Tuolumne County Attempts To Tackle Affordable Housing Challenges
Sonora, CA – Discussions about ways to address what many consider a critical housing shortage in Tuolumne County are heating up.
As Clarke Broadcasting has reported numerous times, (including here), local realtors continue to lament that sufficient affordable homes in good condition are sorely lacking. Those working in conjunction with Habitat for Humanity’s current four-home build in Parrotts Ferry Village as reported here, are hopeful that what they are doing might provide somewhat of a model.
During a set of afternoon appointments earlier this week during the Tuolumne County Board of Supervisors meeting, the board formally entertained discussion and suggestions. At the onset, chief building official Doug Oliver provided a primer on his department’s current functions, permitting processes and highlighted its newly implemented online permitting program. Following that, the supervisors’ Housing Policy Commission (BOSHPC), which, for months has been earnestly weighing the constraints inhibiting workforce housing projects against the need to increase the inventory of homes, facilitated a presentation with detailed input and perspectives from local builder and realtor groups.
Tuolumne Council Business Council Executive Director Ron Kopf, who also serves on the BOSHPC, states, “We tried to bring some focus on the fact that there is not a lot of housing lots for sale in this market.” With over half located in Groveland and others scattered all over the county, Kopf laments that the more build-able ones are not affordable or have other issues with water and septic. Not for sale, he says, are about 2,000 lots that have been permitted but are being held by individuals planning future builds or using the land as buffering space around an existing home.
A simple truth, Kopf states, “We don’t have a lot of good, develop-able land in this county…and what we do have…should be developed efficiently. Unfortunately, that process is very arduous…time consuming…expensive, and there are a lot of rules and regulations that govern it…a lot of impact fees that cover it, as well.”
How Do We Get There From Here, TBD
At the end of the session, District 5 Supervisor Karl Rodefer summarized a critical need for the county to crack the nut by figuring out how to collaboratively and efficiently facilitate housing solutions for more segments of the population.
Further elaborating on that point, Kopf remarks, “We have a lot of needs…for seniors…a need for some more rental apartments, as there is a waiting list on basically every rental property project in this town…doctors moving into town and needing rentals…which is impacting our ability to get good medical care from doctors and nurses that we are trying to attract from other areas.”

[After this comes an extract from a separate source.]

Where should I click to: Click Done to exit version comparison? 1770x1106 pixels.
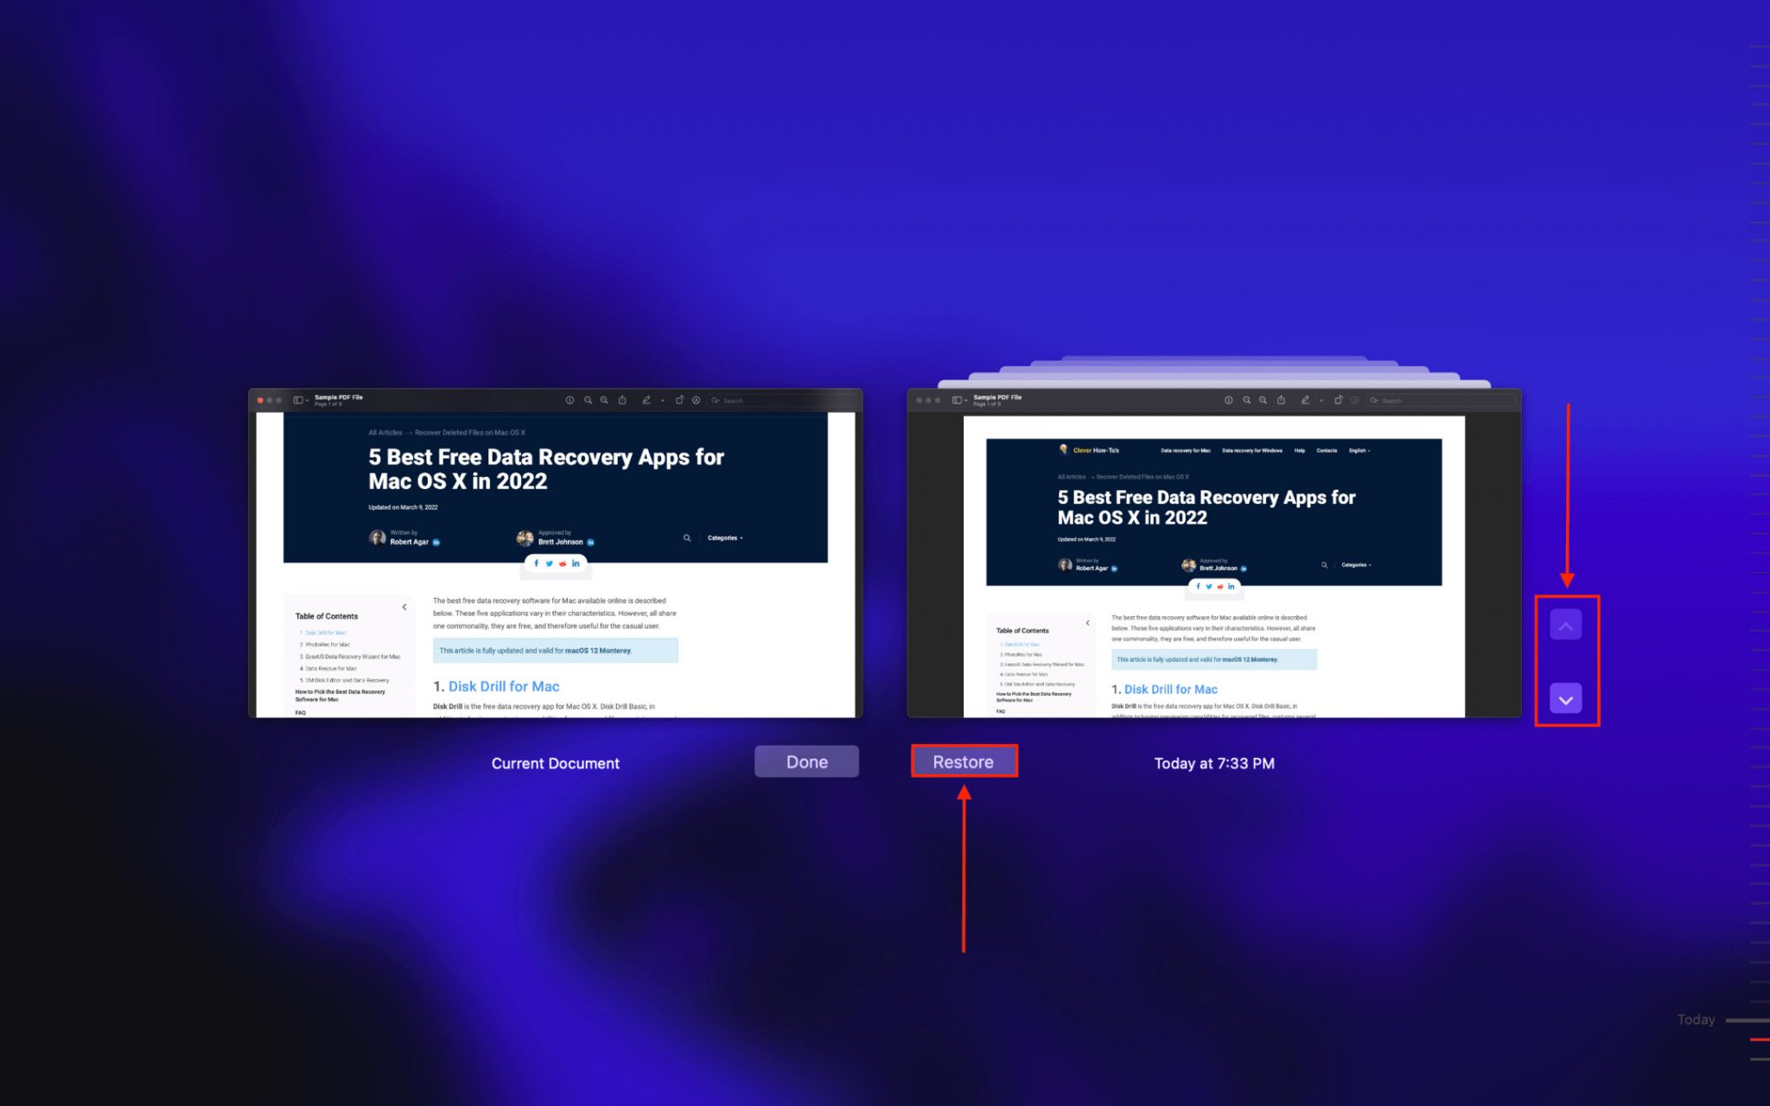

Too, Kopf adds, “Our kids are growing up…trying to find some interim housing apartments to stay here…we need to come together, rather than just look at that next house being built as something that is going to ‘ruin’ our quality of life.”

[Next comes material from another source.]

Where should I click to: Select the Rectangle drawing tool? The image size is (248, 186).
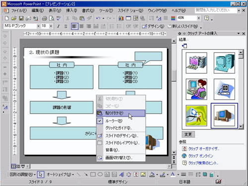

Moving ahead, local affordable housing advocates are recommending a number of ways the county’s next update of the General Plan might be amended to help simplify local builds.
Kopf says that these might include streamlining processes and revisiting related fees in order to allow more secondary housing; making the addition of mother-in-law suites or apartments less expensive; and enabling more mixed-use developments where housing is incorporated with commercial use and retail shops, as was traditionally done when towns like Sonora and Columbia were first established. Another key to creating the ability for housing projects to be locally affordable, both to builders and buyers, as Kopf puts it, is for the community to support the smart development of more lots in compact neighborhoods, close to services, water and sewer.